Multinational consumer goods firm PZ Cussons has announced plans to sell its African subsidiaries in response to significant currency fluctuations impacting its operations.
The parent company of PZ Cussons Nigeria is considering both partial and full divestitures as it seeks to lessen its exposure to the Nigerian naira, which has experienced a 70% devaluation recently. This decision was outlined in the company’s preliminary results for the fiscal year ending May 31, 2024, published on its website.
In the report, PZ Cussons acknowledged that it has received multiple inquiries from interested buyers regarding its African operations. The company stated, “In the past year, we have made notable operational strides and adhered to our strategic priorities, despite facing macroeconomic challenges.”
The report further noted the impact of the naira’s depreciation on the firm’s financial performance. “The significant decline in the naira has affected our reported results. We are actively working to mitigate these effects while continuing to serve Nigerian consumers grappling with rising inflation and economic hardships.”
Despite the challenges in Nigeria, PZ Cussons reported robust growth in its UK Personal Care segment, achieving double-digit revenue growth.
On the divestiture plans, the company highlighted a strong interest in its African business, recognizing the potential of its brands. “The positive trends observed in the latter half of FY24 have carried into the new fiscal year. We are advancing plans to sell our St. Tropez brand and have received several expressions of interest for our African operations,” the statement read.
PZ Cussons expressed confidence in its long-term prospects, emphasizing a more focused portfolio aimed at delivering sustainable and profitable growth.
The report also detailed a foreign exchange loss of £107.5 million, primarily attributed to the devaluation of the naira against the dollar. This loss arose from the translation and settlement of USD-denominated liabilities associated with its Nigerian subsidiaries.

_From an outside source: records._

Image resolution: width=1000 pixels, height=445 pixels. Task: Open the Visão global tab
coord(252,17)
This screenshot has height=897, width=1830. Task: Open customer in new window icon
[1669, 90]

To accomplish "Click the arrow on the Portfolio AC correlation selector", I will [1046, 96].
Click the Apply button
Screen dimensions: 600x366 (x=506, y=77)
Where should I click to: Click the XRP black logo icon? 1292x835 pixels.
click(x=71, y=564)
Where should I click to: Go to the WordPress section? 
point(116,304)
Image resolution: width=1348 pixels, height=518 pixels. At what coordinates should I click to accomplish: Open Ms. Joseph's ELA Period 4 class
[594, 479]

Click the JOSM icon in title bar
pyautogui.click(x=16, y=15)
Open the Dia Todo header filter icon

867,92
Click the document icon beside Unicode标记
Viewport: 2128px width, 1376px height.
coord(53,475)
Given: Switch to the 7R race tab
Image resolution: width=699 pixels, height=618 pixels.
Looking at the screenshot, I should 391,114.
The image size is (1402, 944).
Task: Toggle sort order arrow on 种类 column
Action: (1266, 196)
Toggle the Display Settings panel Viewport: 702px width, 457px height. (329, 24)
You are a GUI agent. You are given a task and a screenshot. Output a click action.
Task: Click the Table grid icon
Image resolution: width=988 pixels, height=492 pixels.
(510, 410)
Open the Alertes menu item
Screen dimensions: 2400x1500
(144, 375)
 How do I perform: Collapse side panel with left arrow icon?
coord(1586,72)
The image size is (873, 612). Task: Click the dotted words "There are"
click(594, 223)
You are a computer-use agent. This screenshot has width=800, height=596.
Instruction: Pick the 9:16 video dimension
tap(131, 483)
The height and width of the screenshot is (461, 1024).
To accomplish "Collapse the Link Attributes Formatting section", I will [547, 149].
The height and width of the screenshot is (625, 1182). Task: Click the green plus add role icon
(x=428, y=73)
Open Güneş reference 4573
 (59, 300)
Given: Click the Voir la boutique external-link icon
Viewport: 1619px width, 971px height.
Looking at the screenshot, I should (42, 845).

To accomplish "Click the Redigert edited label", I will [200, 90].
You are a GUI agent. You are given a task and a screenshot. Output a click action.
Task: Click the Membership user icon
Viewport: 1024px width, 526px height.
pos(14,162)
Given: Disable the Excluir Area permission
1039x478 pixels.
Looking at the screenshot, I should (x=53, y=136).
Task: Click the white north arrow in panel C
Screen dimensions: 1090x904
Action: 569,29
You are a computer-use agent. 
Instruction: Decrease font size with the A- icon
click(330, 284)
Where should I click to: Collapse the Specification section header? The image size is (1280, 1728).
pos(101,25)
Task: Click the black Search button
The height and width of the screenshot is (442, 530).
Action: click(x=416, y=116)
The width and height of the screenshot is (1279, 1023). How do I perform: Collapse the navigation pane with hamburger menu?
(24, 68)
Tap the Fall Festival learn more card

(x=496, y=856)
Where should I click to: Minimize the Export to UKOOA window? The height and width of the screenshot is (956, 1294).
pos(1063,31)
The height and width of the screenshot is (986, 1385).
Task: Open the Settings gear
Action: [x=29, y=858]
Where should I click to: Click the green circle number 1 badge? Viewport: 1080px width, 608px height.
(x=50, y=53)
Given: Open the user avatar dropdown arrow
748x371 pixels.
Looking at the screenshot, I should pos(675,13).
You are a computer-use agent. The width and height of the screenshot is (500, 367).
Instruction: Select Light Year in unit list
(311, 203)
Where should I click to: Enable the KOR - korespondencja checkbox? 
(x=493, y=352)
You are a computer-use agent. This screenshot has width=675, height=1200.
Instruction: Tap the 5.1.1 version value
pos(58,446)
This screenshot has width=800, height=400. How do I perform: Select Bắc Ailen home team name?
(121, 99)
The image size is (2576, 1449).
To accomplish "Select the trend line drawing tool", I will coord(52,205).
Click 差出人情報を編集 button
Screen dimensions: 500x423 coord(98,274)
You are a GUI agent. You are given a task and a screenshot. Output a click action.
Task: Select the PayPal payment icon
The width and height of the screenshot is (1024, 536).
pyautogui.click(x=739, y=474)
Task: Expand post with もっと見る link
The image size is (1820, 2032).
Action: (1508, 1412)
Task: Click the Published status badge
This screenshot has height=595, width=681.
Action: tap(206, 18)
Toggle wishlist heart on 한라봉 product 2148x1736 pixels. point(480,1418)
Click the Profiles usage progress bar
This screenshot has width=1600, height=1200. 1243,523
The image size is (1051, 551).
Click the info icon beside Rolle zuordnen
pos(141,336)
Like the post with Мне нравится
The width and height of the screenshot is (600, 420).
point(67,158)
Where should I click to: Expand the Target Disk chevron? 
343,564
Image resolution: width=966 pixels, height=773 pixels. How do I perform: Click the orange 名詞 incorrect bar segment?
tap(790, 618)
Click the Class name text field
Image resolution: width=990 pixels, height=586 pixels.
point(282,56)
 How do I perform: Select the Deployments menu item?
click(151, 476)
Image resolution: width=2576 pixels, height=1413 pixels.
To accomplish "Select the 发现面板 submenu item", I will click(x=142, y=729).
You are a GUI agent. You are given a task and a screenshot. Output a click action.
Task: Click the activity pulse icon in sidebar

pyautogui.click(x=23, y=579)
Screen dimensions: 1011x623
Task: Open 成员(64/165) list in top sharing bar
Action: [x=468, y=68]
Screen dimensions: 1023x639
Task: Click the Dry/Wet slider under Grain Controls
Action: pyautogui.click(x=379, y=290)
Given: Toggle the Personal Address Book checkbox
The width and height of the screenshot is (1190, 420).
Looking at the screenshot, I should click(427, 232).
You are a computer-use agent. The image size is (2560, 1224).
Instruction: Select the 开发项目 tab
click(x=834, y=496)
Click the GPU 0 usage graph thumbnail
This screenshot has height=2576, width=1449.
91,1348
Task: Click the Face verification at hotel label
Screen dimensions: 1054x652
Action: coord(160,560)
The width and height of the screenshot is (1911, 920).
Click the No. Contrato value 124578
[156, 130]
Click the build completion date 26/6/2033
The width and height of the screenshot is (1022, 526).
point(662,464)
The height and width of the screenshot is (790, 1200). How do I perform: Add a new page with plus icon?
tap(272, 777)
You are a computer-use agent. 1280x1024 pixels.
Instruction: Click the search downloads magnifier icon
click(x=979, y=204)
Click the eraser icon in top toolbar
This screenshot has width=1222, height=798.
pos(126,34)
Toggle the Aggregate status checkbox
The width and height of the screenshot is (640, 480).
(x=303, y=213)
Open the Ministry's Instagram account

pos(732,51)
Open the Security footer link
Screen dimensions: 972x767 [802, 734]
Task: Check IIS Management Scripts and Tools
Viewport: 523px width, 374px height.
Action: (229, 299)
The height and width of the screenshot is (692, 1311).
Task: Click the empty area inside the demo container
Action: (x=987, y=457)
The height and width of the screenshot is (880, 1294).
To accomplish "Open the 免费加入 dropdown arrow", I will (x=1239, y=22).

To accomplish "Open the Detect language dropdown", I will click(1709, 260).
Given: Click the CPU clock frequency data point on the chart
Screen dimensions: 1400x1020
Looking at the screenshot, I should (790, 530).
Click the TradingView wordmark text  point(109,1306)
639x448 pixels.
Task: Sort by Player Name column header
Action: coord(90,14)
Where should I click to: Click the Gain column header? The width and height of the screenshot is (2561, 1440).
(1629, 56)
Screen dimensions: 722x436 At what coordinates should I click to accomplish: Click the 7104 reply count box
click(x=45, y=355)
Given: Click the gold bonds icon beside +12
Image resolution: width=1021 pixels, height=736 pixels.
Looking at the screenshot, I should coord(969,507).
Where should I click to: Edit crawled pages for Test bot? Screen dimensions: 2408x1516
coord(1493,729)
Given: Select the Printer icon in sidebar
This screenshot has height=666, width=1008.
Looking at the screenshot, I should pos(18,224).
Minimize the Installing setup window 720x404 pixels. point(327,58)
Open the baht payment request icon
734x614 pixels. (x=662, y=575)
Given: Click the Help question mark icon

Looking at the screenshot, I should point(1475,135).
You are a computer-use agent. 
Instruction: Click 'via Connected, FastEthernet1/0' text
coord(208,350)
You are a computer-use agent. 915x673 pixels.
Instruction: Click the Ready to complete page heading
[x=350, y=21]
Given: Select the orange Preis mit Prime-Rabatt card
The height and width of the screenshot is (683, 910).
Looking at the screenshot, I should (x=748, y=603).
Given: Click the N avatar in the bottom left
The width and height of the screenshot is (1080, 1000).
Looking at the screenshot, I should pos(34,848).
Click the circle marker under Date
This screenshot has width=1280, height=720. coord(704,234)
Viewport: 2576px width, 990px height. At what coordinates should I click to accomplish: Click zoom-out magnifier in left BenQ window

In April, CEO Jonathan Myers remarked that the company was reassessing its brand portfolio and geographic focus due to the challenging economic landscape in Nigeria. This reassessment came shortly after the Securities and Exchange Commission denied PZ Cussons’ request to acquire shares from minority shareholders in its Nigerian subsidiary.
As of May 31, PZ Cussons held a 73.27% stake in PZ Cussons Nigeria Plc, which has faced significant financial difficulties, posting a loss of N94.78 billion in the third quarter of 2023/24, compared to a profit of N11.213 billion in the same period the previous year. The firm also reported a N74.14 billion loss in the second quarter and remains in a negative net asset position.
Earlier this year, the Securities and Exchange Commission rejected PZ Cussons’ attempt to buy out minority shareholders at N23 per share to facilitate delisting from the Nigerian stock exchange.
In a recent announcement, PZ Cussons indicated that its closed period will remain in effect until 24 hours after the release of its unaudited financial statements for the first quarter ending August 31, 2024.